The answer must be a single number: how many lines below contain "heart".
-- Exercise materials follows --
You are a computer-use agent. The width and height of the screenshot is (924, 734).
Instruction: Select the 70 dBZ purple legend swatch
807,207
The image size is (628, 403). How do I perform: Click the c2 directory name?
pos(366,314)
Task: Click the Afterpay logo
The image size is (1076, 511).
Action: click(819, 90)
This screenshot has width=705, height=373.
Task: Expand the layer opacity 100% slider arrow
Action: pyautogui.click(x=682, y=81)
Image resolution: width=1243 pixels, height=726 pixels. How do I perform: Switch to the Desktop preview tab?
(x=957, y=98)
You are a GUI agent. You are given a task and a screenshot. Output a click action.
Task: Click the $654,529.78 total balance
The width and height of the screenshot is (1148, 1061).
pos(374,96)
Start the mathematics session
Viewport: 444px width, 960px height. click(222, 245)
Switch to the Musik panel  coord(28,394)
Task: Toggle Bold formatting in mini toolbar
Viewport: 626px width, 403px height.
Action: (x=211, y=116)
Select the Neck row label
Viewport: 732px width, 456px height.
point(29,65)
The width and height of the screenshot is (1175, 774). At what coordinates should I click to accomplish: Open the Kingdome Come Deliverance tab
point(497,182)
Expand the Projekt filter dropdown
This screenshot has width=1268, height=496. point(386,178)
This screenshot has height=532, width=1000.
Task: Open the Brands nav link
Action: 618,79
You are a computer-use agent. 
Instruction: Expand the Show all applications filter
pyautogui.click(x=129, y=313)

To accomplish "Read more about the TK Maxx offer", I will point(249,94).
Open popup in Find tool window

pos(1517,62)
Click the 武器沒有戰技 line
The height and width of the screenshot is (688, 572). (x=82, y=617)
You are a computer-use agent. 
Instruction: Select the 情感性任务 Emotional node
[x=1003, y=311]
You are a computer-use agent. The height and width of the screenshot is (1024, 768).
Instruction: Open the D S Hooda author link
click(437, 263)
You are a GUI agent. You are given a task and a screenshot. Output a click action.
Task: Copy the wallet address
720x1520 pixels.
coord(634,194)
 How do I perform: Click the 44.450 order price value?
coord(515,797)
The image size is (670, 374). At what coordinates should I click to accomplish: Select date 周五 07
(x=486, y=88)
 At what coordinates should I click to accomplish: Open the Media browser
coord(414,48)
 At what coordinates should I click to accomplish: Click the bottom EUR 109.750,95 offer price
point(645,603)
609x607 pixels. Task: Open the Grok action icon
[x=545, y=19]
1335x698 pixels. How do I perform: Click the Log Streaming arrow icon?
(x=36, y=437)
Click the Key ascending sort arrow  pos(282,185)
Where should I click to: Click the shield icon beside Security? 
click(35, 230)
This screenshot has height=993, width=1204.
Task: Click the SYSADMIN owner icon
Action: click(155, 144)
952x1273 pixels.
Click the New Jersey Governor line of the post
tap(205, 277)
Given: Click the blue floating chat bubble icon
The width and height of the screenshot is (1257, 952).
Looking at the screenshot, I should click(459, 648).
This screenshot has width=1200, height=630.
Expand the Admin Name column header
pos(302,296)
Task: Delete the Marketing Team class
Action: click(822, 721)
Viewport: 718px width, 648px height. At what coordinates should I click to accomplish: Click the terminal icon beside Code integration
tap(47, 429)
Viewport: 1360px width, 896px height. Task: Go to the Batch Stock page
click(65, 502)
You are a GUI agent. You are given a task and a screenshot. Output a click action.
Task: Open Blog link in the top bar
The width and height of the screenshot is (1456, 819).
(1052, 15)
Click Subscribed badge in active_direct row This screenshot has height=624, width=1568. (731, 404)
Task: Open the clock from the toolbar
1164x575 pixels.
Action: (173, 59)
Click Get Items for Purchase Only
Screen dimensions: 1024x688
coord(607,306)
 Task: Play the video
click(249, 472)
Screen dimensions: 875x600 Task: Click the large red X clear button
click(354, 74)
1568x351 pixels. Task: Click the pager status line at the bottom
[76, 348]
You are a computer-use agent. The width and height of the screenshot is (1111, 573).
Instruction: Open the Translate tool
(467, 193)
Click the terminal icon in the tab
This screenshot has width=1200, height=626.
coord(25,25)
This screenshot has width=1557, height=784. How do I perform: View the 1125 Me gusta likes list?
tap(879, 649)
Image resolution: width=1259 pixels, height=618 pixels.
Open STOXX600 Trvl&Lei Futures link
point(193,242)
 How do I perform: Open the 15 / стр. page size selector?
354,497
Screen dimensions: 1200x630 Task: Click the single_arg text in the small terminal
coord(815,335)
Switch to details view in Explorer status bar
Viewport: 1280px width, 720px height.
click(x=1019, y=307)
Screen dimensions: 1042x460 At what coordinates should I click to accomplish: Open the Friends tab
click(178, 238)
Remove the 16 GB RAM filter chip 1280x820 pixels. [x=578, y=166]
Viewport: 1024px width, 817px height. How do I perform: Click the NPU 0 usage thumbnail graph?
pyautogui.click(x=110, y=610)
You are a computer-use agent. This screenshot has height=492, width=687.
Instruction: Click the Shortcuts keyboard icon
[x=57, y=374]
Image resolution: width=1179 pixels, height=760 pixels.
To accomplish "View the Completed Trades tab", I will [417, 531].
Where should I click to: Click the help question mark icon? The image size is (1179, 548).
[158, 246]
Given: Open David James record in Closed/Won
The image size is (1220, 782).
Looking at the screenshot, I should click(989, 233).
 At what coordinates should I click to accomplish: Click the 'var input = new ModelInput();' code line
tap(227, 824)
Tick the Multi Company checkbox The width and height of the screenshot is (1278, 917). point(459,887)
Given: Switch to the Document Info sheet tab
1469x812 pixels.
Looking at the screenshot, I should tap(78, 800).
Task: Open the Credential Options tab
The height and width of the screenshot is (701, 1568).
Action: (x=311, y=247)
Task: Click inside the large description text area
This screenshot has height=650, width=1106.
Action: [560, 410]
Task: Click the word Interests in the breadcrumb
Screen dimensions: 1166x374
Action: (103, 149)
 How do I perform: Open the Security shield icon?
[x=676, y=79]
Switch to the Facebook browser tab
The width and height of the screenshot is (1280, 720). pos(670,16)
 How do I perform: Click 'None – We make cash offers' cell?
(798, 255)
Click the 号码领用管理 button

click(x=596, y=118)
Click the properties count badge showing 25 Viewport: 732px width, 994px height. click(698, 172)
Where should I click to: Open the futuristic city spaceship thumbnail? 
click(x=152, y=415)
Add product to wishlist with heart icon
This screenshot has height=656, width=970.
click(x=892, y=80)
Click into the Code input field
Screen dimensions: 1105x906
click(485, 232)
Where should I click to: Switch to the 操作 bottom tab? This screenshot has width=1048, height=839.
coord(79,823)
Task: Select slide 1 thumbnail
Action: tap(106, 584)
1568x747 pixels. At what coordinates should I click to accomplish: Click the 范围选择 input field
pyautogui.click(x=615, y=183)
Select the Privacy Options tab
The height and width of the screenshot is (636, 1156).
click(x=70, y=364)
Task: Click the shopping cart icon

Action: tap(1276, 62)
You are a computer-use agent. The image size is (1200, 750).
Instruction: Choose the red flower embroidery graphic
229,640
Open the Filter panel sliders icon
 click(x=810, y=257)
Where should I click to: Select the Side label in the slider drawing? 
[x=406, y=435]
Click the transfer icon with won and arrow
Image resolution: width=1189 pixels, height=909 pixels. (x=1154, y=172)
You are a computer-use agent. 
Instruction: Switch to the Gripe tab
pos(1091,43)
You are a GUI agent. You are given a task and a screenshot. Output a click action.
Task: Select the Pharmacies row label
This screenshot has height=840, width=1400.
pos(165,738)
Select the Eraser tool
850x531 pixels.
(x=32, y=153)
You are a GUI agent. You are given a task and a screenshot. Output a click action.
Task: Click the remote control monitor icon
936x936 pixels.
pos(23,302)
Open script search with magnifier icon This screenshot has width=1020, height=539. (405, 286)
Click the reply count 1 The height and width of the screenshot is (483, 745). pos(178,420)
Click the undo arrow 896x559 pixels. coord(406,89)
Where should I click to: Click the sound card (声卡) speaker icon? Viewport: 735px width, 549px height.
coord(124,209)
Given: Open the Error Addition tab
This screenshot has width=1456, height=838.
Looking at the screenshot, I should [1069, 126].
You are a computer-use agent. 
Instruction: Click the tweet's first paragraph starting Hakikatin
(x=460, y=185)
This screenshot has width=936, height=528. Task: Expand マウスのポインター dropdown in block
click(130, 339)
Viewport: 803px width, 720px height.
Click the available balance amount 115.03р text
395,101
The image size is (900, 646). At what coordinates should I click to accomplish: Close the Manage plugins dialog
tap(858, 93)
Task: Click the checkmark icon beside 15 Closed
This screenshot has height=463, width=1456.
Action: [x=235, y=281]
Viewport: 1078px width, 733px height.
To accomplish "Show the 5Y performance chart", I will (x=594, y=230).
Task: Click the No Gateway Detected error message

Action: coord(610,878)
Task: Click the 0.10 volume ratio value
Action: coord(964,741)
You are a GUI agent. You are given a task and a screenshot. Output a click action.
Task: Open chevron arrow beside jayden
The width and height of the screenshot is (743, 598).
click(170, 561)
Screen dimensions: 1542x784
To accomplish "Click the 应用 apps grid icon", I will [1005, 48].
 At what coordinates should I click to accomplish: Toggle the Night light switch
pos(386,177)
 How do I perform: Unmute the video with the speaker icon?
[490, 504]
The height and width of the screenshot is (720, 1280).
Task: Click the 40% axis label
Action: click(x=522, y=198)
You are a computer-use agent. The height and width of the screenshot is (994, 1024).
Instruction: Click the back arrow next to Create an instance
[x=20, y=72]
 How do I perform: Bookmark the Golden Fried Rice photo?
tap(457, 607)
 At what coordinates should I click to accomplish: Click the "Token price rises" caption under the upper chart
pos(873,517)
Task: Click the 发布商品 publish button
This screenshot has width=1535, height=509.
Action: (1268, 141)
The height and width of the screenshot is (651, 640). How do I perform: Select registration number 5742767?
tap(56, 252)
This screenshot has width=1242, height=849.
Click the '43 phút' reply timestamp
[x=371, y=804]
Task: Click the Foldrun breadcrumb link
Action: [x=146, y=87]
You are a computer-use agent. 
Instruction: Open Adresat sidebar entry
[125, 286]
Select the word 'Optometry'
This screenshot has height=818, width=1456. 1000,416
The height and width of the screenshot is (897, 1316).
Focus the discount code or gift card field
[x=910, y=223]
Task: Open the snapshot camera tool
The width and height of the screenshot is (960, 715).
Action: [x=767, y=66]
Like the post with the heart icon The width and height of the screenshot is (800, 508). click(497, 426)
-- Exercise materials concluded --
Response to the exercise: 2